» **Consigna 1**
Responde según el fragmento:
(a) ¿A qué lugar lleva la ruta por la que arremetieron al salir?
(b) ¿Cómo se describe la calle Newbury?
(c) ¿Sobre qué desplegó el hombre el mapa de las rutas del Estado?
» **Consigna 2**
Imprime sin cambios el tramo del fragmento que va desde "Volvimos sobre nuestros" hasta "torres de Boston.".

» **Fragmento proporcionado**

┄┄┄┄┄┄┄┄┄┄

Salimos a la ruta desorbitados, sin rumbo, con la brújula del desconcierto. Arremetimos como pudimos por la ruta que lleva a Burlington. Después de unos kilómetros en el vacío, percibí que no íbamos a llegar a ninguna parte y menos a Boston.

Volvimos sobre nuestros pasos. El sol quemaba en la ruta. Y solo unas pocas nubes volaban en el límpido cielo de Vermont. Aún estaba lejos la oscura Newbury, una calle de negocios y boutiques. Aún estaba muy lejos la entrada por Goverment Center hacia las altísimas torres de Boston.

Mientras deambulábamos vimos un motel de madera al paso, de esos alargados, solitarios y abandonados, como el que se ve en Psicosis. Paré y estacioné con temor. Con mi esposa, pedimos ayuda. Un hombre solo, de lejano origen hindú, sacó un mapa de las rutas del Estado y lo desplegó sobre la mesa verde. Habló con un acento raro, con un inglés perdido en las regiones orientales y exóticas. Generoso, explicó el camino hacia Boston. Ahí renacimos. El hindú, con su aspecto de beduino bajado de las raras planicies de la India, nos salvó el viaje.

┄┄┄┄┄┄┄┄┄┄

» **Datos extraídos**
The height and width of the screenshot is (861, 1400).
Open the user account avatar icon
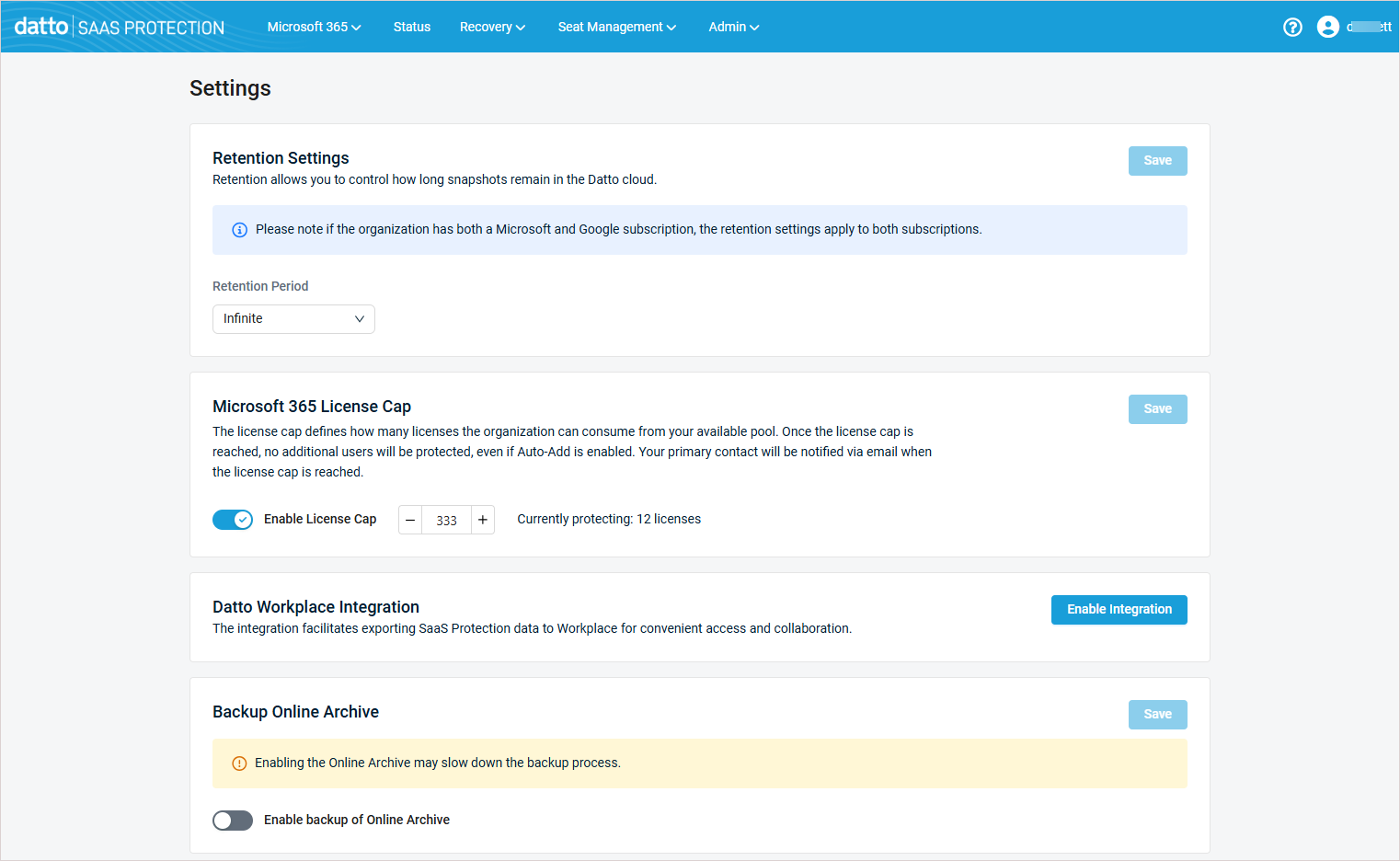1327,27
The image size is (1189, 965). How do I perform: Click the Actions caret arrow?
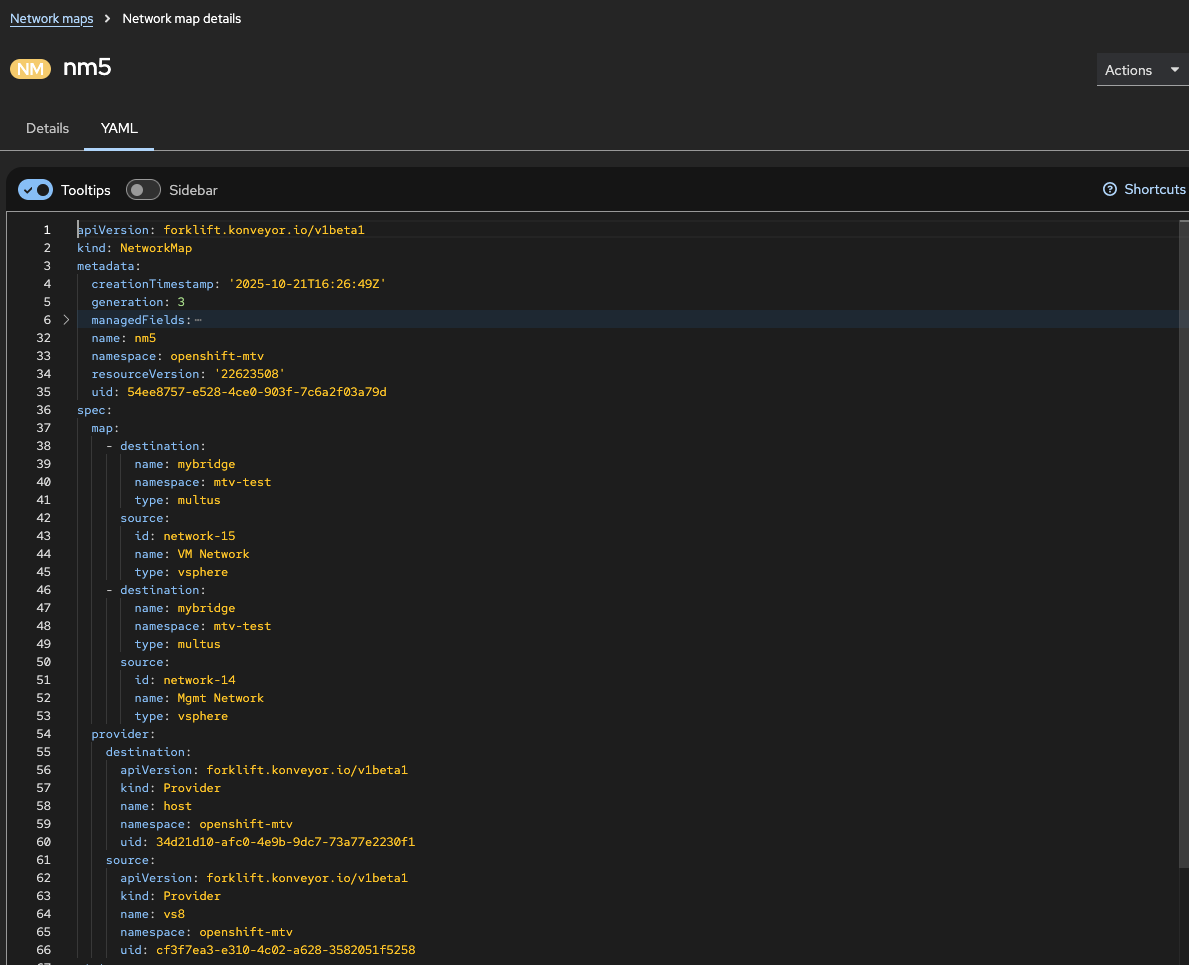click(x=1174, y=70)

┄┄┄┄┄┄┄┄┄┄

» **Resolución 1**
(a) A Burlington.
(b) Como una calle oscura, de negocios y boutiques.
(c) Sobre la mesa verde.

» **Resolución 2**
Volvimos sobre nuestros pasos. El sol quemaba en la ruta. Y solo unas pocas nubes volaban en el límpido cielo de Vermont. Aún estaba lejos la oscura Newbury, una calle de negocios y boutiques. Aún estaba muy lejos la entrada por Goverment Center hacia las altísimas torres de Boston.